Bill’s right. It may be hard to believe that such a gentle soul could be such an eco-warrior, but his sense of justice demanded it.
Bill’s post is behind a paywall – you might be able to get to it for free if you enter your email address. (I’m a proud tree-hugging subscriber to Mr. McKibben’s Substack… it’s called The Crucial Years.)
Bill quotes from Pope Francis’ 2015 encyclical Laudato Si (Latin for “Praised be”), which “brought moral resolve to the question of climate change.”
A few choice quotes from it:
(men and women have) intervened in nature, but for a long time this meant being in tune with and respecting the possibilities offered by the things themselves. It was a matter of receiving what nature itself allowed, as if from its own hand.
However “human beings and material objects no longer extend a friendly hand to one another; the relationship has become confrontational.” With the great power that technology has afforded us, it’s become “easy to accept the idea of infinite or unlimited growth, which proves so attractive to economists, financiers and experts in technology. It is based on the lie that there is an infinite supply of the earth’s goods, and this leads to the planet being squeezed dry beyond every limit.”
And more from Bill McKibben’s post:
Francis was very much a pragmatist, and one advised by excellent scientists and engineers. As a result, he had a clear technological preference: the rapid spread of solar power everywhere. He favored it because it was clean, and because it was liberating—the best short-term hope of bringing power to those without it, and leaving that power in their hands, not the hands of some oligarch somewhere.
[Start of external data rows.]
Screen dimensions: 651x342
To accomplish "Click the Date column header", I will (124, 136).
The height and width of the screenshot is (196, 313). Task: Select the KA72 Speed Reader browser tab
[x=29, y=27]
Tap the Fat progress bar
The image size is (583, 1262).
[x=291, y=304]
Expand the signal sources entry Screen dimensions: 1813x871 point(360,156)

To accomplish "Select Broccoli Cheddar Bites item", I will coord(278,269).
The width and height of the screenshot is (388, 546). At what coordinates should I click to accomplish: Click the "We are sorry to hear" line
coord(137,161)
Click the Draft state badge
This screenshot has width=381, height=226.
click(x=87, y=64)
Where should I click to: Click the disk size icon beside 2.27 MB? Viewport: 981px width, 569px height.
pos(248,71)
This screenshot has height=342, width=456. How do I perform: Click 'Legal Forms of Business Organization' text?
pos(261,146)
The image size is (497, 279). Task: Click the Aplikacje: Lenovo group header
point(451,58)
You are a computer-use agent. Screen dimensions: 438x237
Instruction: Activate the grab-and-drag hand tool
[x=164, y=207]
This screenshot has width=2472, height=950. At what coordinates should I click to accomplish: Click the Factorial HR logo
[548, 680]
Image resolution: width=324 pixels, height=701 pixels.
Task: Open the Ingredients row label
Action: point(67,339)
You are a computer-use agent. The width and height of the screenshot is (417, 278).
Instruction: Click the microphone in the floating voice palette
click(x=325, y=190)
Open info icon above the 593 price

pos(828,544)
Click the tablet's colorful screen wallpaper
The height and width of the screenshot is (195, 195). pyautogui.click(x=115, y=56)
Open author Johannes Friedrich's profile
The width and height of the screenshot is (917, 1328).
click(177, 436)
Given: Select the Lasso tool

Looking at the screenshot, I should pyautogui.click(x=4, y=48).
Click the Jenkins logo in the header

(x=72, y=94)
As a result, he followed up Laudato Si with a letter last summer, Fratello Sole, which reminds everyone that the climate crisis is powered by fossil fuel, and which goes on to say
There is a need to make a transition to a sustainable development model that reduces greenhouse gas emissions into the atmosphere, setting the goal of climate neutrality. Mankind has the technological means to deal with this environmental transformation and its pernicious ethical, social, economic and political consequences, and, among these, solar energy plays a key role.
As a result, he ordered the Vatican to begin construction of a field of solar panels on land it owned near Rome—an agrivoltaic project that would produce not just food but enough solar power to entirely power the city-state that is the Vatican. It is designed, in his words, to provide “the complete energy sustenance of Vatican City State.” That is to say, this will soon be the first nation powered entirely by the sun.
Praised be, indeed!

More from Bill’s post:
The level of emotion—of love—in this decision is notable. The pope named “Laudato Si” (“Praised be”) after the first two words of his namesake’s Canticle to the Sun, and Fratello Sole was even more closely tied—those are the words that the first Francis used to address Brother Sun. I reprint the opening of the Canticle here, in homage to both men, and to their sense of humble communion with the glorious world around us.
All praise be yours, my Lord, through all that you have made,
And first my lord Brother Sun,
Who brings the day; and light you give to us through him.
How beautiful is he, how radiant in all his splendor!
Of you, Most High, he bears the likeness.The world is a poorer place this morning. But far richer for his having lived.
Amen, Brother Bill!
Pope Francis is now basking in the eternal light of God’s love. But those of us left on this one earth we share could do a much better job harnessing the light of Brother Sun, and quit squeezing the planet dry beyond every limit.